WORK TO BE COMPLETED —
For this task, output every entry below exactly and omit the pictures.

WORKING DATA —
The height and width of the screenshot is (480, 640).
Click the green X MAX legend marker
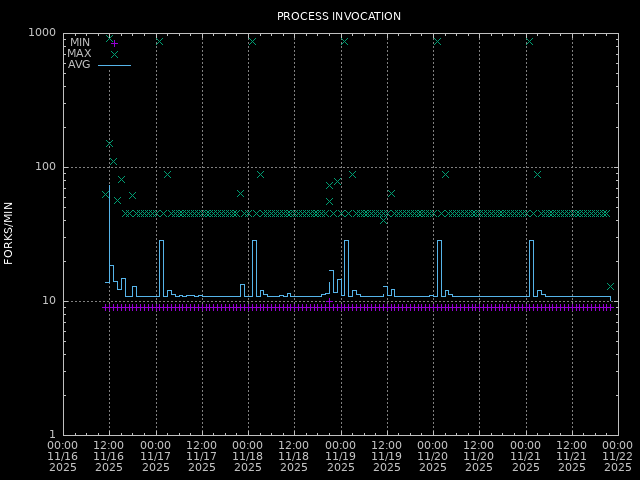114,54
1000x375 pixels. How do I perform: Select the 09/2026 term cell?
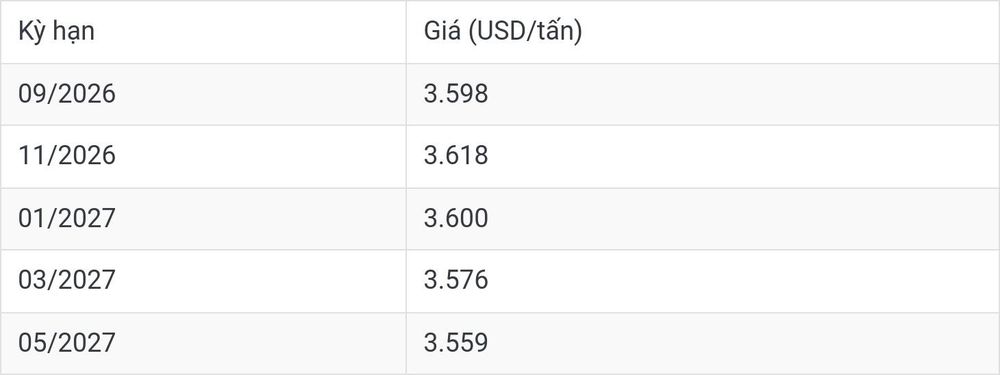[203, 94]
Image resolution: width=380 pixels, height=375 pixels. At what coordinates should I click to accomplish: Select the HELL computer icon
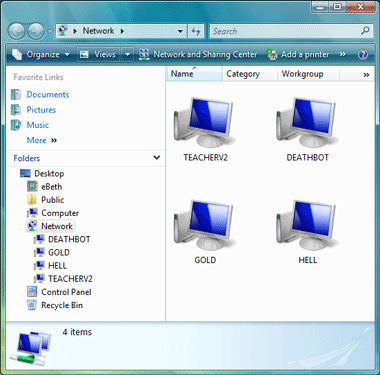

WRITTEN ANSWER —
The height and width of the screenshot is (480, 640).
Click the green X MAX legend marker
114,54
1000x375 pixels. How do I perform: Select the 09/2026 term cell?
[203, 94]
Image resolution: width=380 pixels, height=375 pixels. At what coordinates should I click to accomplish: Select the HELL computer icon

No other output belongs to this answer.